Please reproduce the material below word for word, keeping every line in its original order.
## BEGIN DATA TO PROCESS
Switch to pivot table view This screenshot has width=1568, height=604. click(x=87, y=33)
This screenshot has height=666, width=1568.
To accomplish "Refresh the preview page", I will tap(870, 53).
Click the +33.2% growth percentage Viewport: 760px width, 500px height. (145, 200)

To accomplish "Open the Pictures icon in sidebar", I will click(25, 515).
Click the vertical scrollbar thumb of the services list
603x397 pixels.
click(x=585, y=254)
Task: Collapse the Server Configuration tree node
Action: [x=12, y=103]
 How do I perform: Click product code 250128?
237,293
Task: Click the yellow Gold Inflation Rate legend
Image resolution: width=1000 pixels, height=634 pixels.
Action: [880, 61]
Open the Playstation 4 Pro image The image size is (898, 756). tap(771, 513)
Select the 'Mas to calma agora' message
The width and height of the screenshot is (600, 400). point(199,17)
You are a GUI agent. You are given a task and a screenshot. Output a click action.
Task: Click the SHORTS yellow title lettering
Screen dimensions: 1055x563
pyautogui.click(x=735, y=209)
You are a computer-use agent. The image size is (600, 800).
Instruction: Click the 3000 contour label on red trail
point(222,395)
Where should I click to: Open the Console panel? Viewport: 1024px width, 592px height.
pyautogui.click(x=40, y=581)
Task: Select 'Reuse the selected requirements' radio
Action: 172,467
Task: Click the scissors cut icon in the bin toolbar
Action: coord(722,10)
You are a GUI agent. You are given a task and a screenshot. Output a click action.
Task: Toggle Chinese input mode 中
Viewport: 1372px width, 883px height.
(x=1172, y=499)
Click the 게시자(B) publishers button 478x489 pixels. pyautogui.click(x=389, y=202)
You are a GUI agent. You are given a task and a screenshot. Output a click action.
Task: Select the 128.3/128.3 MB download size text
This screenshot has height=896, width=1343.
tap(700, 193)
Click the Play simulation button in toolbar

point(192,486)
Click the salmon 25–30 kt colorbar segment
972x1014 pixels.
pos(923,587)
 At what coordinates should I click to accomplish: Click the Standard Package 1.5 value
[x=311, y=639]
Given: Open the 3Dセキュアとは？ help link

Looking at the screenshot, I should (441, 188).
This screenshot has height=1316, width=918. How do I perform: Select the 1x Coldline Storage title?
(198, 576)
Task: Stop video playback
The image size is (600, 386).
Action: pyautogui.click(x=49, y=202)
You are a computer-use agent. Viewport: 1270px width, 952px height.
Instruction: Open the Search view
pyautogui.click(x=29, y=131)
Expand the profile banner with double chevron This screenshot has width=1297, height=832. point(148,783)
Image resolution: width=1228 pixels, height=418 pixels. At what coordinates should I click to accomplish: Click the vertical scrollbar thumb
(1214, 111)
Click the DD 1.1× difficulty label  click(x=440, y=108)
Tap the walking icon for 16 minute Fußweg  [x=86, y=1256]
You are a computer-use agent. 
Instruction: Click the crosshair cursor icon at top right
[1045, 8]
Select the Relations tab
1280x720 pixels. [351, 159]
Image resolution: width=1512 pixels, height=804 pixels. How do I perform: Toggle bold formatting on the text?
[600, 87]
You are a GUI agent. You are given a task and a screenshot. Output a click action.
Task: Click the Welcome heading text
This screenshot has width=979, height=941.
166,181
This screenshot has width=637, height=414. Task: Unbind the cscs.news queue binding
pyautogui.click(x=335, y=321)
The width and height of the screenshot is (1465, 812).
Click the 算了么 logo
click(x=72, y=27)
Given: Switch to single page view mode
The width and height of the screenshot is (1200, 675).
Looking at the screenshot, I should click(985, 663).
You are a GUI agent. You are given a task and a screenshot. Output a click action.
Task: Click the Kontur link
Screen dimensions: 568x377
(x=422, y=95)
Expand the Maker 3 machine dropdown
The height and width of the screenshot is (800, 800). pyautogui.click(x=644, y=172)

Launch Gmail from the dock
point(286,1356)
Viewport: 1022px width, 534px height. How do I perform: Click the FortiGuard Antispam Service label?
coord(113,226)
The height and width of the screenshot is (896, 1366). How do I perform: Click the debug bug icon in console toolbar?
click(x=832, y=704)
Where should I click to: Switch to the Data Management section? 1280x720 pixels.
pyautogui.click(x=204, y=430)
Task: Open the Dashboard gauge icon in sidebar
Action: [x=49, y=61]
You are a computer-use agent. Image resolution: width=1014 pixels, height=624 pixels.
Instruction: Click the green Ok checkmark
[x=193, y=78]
## END DATA TO PROCESS
**EXERCISE ANSWER**
Switch to pivot table view This screenshot has width=1568, height=604. click(x=87, y=33)
This screenshot has height=666, width=1568.
To accomplish "Refresh the preview page", I will tap(870, 53).
Click the +33.2% growth percentage Viewport: 760px width, 500px height. (145, 200)

To accomplish "Open the Pictures icon in sidebar", I will click(25, 515).
Click the vertical scrollbar thumb of the services list
603x397 pixels.
click(x=585, y=254)
Task: Collapse the Server Configuration tree node
Action: [x=12, y=103]
 How do I perform: Click product code 250128?
237,293
Task: Click the yellow Gold Inflation Rate legend
Image resolution: width=1000 pixels, height=634 pixels.
Action: [880, 61]
Open the Playstation 4 Pro image The image size is (898, 756). tap(771, 513)
Select the 'Mas to calma agora' message
The width and height of the screenshot is (600, 400). point(199,17)
You are a GUI agent. You are given a task and a screenshot. Output a click action.
Task: Click the SHORTS yellow title lettering
Screen dimensions: 1055x563
pyautogui.click(x=735, y=209)
You are a computer-use agent. The image size is (600, 800).
Instruction: Click the 3000 contour label on red trail
point(222,395)
Where should I click to: Open the Console panel? Viewport: 1024px width, 592px height.
pyautogui.click(x=40, y=581)
Task: Select 'Reuse the selected requirements' radio
Action: 172,467
Task: Click the scissors cut icon in the bin toolbar
Action: coord(722,10)
You are a GUI agent. You are given a task and a screenshot. Output a click action.
Task: Toggle Chinese input mode 中
Viewport: 1372px width, 883px height.
(x=1172, y=499)
Click the 게시자(B) publishers button 478x489 pixels. pyautogui.click(x=389, y=202)
You are a GUI agent. You are given a task and a screenshot. Output a click action.
Task: Select the 128.3/128.3 MB download size text
This screenshot has height=896, width=1343.
tap(700, 193)
Click the Play simulation button in toolbar

point(192,486)
Click the salmon 25–30 kt colorbar segment
972x1014 pixels.
pos(923,587)
 At what coordinates should I click to accomplish: Click the Standard Package 1.5 value
[x=311, y=639]
Given: Open the 3Dセキュアとは？ help link

Looking at the screenshot, I should (441, 188).
This screenshot has height=1316, width=918. How do I perform: Select the 1x Coldline Storage title?
(198, 576)
Task: Stop video playback
The image size is (600, 386).
Action: pyautogui.click(x=49, y=202)
You are a computer-use agent. Viewport: 1270px width, 952px height.
Instruction: Open the Search view
pyautogui.click(x=29, y=131)
Expand the profile banner with double chevron This screenshot has width=1297, height=832. point(148,783)
Image resolution: width=1228 pixels, height=418 pixels. At what coordinates should I click to accomplish: Click the vertical scrollbar thumb
(1214, 111)
Click the DD 1.1× difficulty label  click(x=440, y=108)
Tap the walking icon for 16 minute Fußweg  [x=86, y=1256]
You are a computer-use agent. 
Instruction: Click the crosshair cursor icon at top right
[1045, 8]
Select the Relations tab
1280x720 pixels. [351, 159]
Image resolution: width=1512 pixels, height=804 pixels. How do I perform: Toggle bold formatting on the text?
[600, 87]
You are a GUI agent. You are given a task and a screenshot. Output a click action.
Task: Click the Welcome heading text
This screenshot has width=979, height=941.
166,181
This screenshot has width=637, height=414. Task: Unbind the cscs.news queue binding
pyautogui.click(x=335, y=321)
The width and height of the screenshot is (1465, 812).
Click the 算了么 logo
click(x=72, y=27)
Given: Switch to single page view mode
The width and height of the screenshot is (1200, 675).
Looking at the screenshot, I should click(985, 663).
You are a GUI agent. You are given a task and a screenshot. Output a click action.
Task: Click the Kontur link
Screen dimensions: 568x377
(x=422, y=95)
Expand the Maker 3 machine dropdown
The height and width of the screenshot is (800, 800). pyautogui.click(x=644, y=172)

Launch Gmail from the dock
point(286,1356)
Viewport: 1022px width, 534px height. How do I perform: Click the FortiGuard Antispam Service label?
coord(113,226)
The height and width of the screenshot is (896, 1366). How do I perform: Click the debug bug icon in console toolbar?
click(x=832, y=704)
Where should I click to: Switch to the Data Management section? 1280x720 pixels.
pyautogui.click(x=204, y=430)
Task: Open the Dashboard gauge icon in sidebar
Action: [x=49, y=61]
You are a computer-use agent. Image resolution: width=1014 pixels, height=624 pixels.
Instruction: Click the green Ok checkmark
[x=193, y=78]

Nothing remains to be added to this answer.